**WHAT IS REQUIRED:** Turn the lines of the material into a numbered list, starting with the line that contains "Describe the element at coordinates (1598, 48)" and going on through the line that contains "text box is located at coordinates (437, 40).", and leave out the blank lines. Include only the lines in that range, with both end lines counted.

**MATERIAL FOR THE TASK:**
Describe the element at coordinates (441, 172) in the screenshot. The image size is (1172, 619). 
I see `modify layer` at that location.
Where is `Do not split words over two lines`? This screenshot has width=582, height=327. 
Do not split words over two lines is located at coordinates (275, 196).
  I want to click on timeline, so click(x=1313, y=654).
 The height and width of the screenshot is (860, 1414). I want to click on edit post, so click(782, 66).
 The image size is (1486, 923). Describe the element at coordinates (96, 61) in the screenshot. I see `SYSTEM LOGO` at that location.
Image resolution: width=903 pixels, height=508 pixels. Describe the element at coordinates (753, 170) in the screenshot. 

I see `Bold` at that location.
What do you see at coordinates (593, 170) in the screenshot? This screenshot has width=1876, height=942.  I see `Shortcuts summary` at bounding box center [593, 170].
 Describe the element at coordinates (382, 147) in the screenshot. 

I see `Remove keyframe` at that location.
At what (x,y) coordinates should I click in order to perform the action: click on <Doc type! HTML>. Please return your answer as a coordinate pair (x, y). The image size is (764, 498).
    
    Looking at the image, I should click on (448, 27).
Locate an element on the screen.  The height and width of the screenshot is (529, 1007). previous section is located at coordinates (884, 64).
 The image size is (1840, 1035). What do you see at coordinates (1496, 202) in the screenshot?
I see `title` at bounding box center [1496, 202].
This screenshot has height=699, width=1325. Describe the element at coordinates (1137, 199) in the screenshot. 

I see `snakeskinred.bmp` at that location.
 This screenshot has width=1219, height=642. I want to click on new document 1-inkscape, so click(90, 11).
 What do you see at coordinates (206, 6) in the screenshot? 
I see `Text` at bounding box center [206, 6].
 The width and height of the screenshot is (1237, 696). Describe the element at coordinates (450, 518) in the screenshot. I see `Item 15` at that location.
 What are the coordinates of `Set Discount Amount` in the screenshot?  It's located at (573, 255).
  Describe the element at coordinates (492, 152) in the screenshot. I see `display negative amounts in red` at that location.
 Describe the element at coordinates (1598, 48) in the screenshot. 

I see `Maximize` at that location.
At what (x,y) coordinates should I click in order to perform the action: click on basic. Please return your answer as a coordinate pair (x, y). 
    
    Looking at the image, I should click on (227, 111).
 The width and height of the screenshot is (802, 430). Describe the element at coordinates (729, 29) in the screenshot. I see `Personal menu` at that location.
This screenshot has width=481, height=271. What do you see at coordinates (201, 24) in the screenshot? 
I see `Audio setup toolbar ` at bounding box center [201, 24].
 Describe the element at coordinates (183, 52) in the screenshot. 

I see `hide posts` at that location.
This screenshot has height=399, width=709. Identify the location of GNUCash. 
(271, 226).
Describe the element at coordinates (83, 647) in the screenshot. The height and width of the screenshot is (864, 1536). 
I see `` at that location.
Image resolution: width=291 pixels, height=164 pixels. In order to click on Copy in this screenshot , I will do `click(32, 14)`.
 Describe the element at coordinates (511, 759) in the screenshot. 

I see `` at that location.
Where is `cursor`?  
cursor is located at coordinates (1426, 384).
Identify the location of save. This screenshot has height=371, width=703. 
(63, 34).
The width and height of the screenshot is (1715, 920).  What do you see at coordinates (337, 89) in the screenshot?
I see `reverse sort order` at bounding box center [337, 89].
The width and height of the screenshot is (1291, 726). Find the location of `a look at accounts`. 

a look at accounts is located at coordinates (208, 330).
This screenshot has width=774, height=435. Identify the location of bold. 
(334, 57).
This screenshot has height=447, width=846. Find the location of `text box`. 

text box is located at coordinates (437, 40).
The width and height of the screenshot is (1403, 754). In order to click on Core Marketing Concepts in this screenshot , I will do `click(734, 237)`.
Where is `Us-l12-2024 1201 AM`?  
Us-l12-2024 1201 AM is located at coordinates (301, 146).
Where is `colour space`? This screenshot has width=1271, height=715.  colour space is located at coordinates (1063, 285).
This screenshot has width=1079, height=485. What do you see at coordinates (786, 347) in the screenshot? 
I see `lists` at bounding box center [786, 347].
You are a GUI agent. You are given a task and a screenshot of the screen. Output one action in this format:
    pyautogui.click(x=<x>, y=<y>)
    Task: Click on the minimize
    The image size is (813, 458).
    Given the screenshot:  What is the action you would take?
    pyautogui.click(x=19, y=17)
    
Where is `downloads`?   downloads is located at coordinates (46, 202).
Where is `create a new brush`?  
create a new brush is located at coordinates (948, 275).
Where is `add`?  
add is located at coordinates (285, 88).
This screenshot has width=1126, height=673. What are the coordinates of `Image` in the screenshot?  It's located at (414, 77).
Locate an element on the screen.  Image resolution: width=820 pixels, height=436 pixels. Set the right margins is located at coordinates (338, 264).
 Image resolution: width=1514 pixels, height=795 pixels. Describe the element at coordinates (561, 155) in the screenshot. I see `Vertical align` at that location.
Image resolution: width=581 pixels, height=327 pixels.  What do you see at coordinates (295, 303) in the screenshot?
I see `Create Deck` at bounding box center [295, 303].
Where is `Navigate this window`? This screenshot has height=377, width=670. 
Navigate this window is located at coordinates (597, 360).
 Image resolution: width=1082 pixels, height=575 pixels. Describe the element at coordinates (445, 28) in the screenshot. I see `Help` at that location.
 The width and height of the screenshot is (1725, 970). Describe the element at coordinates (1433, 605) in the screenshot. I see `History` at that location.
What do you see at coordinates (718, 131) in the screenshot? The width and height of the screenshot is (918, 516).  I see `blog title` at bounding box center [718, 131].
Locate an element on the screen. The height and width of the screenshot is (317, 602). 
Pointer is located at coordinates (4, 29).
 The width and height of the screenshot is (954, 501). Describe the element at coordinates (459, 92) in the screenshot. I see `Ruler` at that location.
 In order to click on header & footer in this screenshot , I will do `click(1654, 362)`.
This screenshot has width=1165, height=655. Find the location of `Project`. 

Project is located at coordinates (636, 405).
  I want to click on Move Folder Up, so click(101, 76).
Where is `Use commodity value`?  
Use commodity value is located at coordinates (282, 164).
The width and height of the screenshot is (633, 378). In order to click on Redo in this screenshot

**THE SOLUTION:**
1.  Describe the element at coordinates (1598, 48) in the screenshot. 
2. I see `Maximize` at that location.
3. At what (x,y) coordinates should I click in order to perform the action: click on basic. Please return your answer as a coordinate pair (x, y). 
4.     Looking at the image, I should click on (227, 111).
5.  The width and height of the screenshot is (802, 430). Describe the element at coordinates (729, 29) in the screenshot. I see `Personal menu` at that location.
6. This screenshot has width=481, height=271. What do you see at coordinates (201, 24) in the screenshot? 
7. I see `Audio setup toolbar ` at bounding box center [201, 24].
8.  Describe the element at coordinates (183, 52) in the screenshot. 
9. I see `hide posts` at that location.
10. This screenshot has height=399, width=709. Identify the location of GNUCash. 
11. (271, 226).
12. Describe the element at coordinates (83, 647) in the screenshot. The height and width of the screenshot is (864, 1536). 
13. I see `` at that location.
14. Image resolution: width=291 pixels, height=164 pixels. In order to click on Copy in this screenshot , I will do `click(32, 14)`.
15.  Describe the element at coordinates (511, 759) in the screenshot. 
16. I see `` at that location.
17. Where is `cursor`?  
18. cursor is located at coordinates (1426, 384).
19. Identify the location of save. This screenshot has height=371, width=703. 
20. (63, 34).
21. The width and height of the screenshot is (1715, 920).  What do you see at coordinates (337, 89) in the screenshot?
22. I see `reverse sort order` at bounding box center [337, 89].
23. The width and height of the screenshot is (1291, 726). Find the location of `a look at accounts`. 
24. a look at accounts is located at coordinates (208, 330).
25. This screenshot has width=774, height=435. Identify the location of bold. 
26. (334, 57).
27. This screenshot has height=447, width=846. Find the location of `text box`. 
28. text box is located at coordinates (437, 40).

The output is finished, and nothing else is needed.